Arbeiten in Forschung und Entwicklung
Typische Einstiegsbereiche für Naturwissenschaftler sind Forschung und Entwicklung sowie Marketing und Vertrieb. Immerhin jeder sechste Beschäftigte in der pharmazeutischen Industrie arbeitet laut VfA in der Forschung.
Als Labormitarbeiter arbeiten Naturwissenschaftler zunächst etwa als Spezialisten in der Synthese, in der Analytik oder sind in der Arzneimittelformulierung tätig, bevor sie zum Laborgruppenleiter aufsteigen können. Im klinischen Bereich gibt es unter anderem Aufgaben im Data Management, im operativen Studienmanagement oder in der Qualitätssicherung.
Interdisziplinär arbeiten
Aufgaben gibt es aber auch für Wirtschaftswissenschaftler bei der Erschließung neuer Märkte und im Vertrieb. Ingenieure, Informatiker und Statistik-Experten werden ebenfalls gebraucht. Für alle Fachrichtungen gilt: Bewerber sollten sich mit den Besonderheiten der Pharmabranche bereits beschäftigt haben und deren Entwicklung sowohl fachlich als auch wirtschaftlich beurteilen können.
Der Austausch mit Kollegen aus anderen Fachrichtungen ist für viele Einsteiger der besondere Reiz der Pharmabranche. In den Projekten arbeiten häufig Biologen, Chemiker, Toxikologen, Pharmazeuten und Mediziner interdisziplinär zusammen.
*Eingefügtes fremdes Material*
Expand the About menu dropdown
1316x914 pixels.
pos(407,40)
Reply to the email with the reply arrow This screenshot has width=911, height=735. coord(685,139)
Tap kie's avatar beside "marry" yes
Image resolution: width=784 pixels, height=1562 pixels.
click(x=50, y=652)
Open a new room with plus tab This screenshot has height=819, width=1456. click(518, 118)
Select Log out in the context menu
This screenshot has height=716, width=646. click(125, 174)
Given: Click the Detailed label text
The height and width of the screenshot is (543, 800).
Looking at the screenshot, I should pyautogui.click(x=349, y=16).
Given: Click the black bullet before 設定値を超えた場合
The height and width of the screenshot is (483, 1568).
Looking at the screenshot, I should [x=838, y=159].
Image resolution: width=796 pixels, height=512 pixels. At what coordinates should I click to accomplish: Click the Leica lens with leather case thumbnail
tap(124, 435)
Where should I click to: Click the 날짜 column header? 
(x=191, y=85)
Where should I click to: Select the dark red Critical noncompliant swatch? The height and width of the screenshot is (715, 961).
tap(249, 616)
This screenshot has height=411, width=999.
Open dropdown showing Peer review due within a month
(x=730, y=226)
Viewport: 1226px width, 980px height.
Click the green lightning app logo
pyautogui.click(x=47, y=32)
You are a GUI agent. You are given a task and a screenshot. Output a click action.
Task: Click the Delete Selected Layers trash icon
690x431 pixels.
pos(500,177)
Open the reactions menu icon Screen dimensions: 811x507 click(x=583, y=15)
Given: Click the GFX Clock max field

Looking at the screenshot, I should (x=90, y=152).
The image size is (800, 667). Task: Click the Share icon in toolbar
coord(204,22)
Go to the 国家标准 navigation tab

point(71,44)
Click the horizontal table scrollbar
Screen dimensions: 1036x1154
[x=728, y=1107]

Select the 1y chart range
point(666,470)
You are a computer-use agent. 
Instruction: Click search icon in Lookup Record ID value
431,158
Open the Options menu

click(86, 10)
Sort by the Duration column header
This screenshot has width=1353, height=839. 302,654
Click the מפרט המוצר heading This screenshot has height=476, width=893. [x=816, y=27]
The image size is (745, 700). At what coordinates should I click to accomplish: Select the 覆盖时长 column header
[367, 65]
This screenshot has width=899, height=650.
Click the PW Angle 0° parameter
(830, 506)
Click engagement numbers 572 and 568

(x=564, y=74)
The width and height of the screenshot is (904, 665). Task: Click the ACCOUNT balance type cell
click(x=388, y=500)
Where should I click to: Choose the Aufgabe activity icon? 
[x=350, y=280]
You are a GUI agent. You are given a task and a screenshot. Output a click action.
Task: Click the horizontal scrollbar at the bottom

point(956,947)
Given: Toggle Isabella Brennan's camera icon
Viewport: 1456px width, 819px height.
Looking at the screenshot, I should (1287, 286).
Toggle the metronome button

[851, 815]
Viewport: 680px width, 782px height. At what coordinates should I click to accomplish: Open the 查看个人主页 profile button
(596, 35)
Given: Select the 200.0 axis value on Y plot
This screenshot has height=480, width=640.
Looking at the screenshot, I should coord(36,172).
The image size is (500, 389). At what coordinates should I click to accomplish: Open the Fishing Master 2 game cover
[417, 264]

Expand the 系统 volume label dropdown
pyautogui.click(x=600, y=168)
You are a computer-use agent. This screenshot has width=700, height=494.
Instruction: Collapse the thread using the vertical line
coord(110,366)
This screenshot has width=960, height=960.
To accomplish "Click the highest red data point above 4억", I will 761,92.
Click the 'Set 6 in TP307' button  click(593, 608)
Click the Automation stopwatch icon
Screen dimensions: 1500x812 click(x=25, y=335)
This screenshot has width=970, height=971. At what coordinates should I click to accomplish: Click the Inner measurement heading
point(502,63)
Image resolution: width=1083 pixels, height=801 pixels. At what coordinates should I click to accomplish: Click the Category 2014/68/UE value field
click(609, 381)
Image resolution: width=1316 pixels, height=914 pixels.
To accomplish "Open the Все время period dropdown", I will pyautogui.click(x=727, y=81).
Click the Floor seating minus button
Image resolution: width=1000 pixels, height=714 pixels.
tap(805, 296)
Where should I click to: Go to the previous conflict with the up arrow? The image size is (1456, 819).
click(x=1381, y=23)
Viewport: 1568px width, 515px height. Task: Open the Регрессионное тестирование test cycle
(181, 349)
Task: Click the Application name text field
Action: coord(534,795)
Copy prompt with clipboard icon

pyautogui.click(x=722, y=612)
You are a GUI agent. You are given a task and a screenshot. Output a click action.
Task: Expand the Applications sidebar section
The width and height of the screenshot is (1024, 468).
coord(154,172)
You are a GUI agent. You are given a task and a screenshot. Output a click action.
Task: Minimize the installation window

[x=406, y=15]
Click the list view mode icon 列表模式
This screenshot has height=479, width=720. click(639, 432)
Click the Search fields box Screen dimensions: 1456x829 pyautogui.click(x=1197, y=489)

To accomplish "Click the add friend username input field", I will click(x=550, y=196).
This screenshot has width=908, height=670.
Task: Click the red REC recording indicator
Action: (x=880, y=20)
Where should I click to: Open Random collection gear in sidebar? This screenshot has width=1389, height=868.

Eine weitere Motivation, von der Hochschulforschung in die Industrie zu wechseln, ist die Möglichkeit, Ideen direkt in ein Produkt umzusetzen. Dass Projekte wegen Ressourcenknappheit vorzeitig abgebrochen werden müssen, ist hier nicht zu befürchten. Dafür zeigt spätestens der Markt, ob die Forschungsergebnisse ausgereift waren. Wichtig ist, sich schnell und immer wieder in neue Themengebiete und Teams einarbeiten zu können.
Wichtige Qualifikationen in der Pharmaindustrie
Markt und Forschung entwickeln sich rasant. Ein naturwissenschaftliches Studium allein bereitet deshalb nicht auf einen Job in der Branche vor. Bewerber punkten vor allem mit Praxiserfahrung aus dem Pharmabereich, bei der sie schon Fähigkeiten als Teamplayer und Führungspersönlichkeit bewiesen haben. Auch gute Sprachkenntnisse sind wichtig. Die meisten Unternehmen operieren global, und die Konzernsprache ist häufig Englisch.
In Gesundheitspolitik auskennen
Gefragt sind außerdem ökonomische und gesundheitspolitische Kenntnisse. Zu aktuellen Themen der Gesundheitsbranche und Gesetzesänderungen sollten sich auch Naturwissenschaftler im Vorstellungsgespräch äußern können. Kein Wunder, denn die Entwicklung eines Medikaments kann bis zur Markteinführung mehrere hundert Millionen Euro verschlingen. So manches spannende Projekt wird in der Pharmaforschung wegen mangelnder Wirtschaftlichkeit gestoppt.